What started out as a high school project became a unlikely friendship.

Two weeks before her Texas Performance Standards Project was due, Breanna Takacs, 17, was working on her assignment focused on Down syndrome.

All she needed was someone with the genetic disorder to feature in her project.

That was when her mother, Janice Takacs, 57, found someone through her Zumba class.

A few days later, Brock Murray, 3, and the Victoria West High School junior were becoming fast friends through a series of note cards and surprise high-fives.

"It's Just Another Chromosome," Breanna's project, screened at the Victoria school district's TPSP showcase in late March.

Other projects showcased at the event included a rap video about the dangers of texting and driving by West senior Heather Donovan and an in-depth look at migraines by West freshman Hayden Nelson.

Breanna placed first in her grade level and districtwide.

"I picked Down syndrome because it's something I'm interested in because of the way it affects the brain," Breanna said. "I've had a lot of fun putting the project together with him."

Brock wheeled a toy truck alongside his living room fireplace as "Blue's Clues" played in the background.

(Stored data entries)

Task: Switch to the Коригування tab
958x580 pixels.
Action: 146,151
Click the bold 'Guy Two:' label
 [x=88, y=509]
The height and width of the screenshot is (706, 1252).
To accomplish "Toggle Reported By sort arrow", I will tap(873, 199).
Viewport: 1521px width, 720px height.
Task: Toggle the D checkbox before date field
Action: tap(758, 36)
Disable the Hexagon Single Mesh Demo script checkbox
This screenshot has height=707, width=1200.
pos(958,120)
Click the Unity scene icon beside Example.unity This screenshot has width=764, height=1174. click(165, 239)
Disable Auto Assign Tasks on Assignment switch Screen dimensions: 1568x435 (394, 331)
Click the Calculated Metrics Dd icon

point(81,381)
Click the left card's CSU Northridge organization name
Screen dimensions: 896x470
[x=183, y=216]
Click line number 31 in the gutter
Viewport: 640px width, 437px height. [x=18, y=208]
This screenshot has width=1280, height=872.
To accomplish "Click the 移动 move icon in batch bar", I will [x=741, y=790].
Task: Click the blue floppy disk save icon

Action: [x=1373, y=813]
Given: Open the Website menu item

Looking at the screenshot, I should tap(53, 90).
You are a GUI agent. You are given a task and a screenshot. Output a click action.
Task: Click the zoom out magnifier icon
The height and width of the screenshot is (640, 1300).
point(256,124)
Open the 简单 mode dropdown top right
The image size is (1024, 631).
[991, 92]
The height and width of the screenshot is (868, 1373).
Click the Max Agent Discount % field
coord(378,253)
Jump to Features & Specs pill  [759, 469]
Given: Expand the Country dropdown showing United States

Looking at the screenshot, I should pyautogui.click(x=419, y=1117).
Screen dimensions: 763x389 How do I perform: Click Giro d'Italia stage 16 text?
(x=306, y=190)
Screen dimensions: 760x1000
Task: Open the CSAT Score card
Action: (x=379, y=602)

Exercise goal -
Please answer from the passage about the school project: how did Breanna place in the showcase?

Exercise answer -
She placed first in her grade level and districtwide.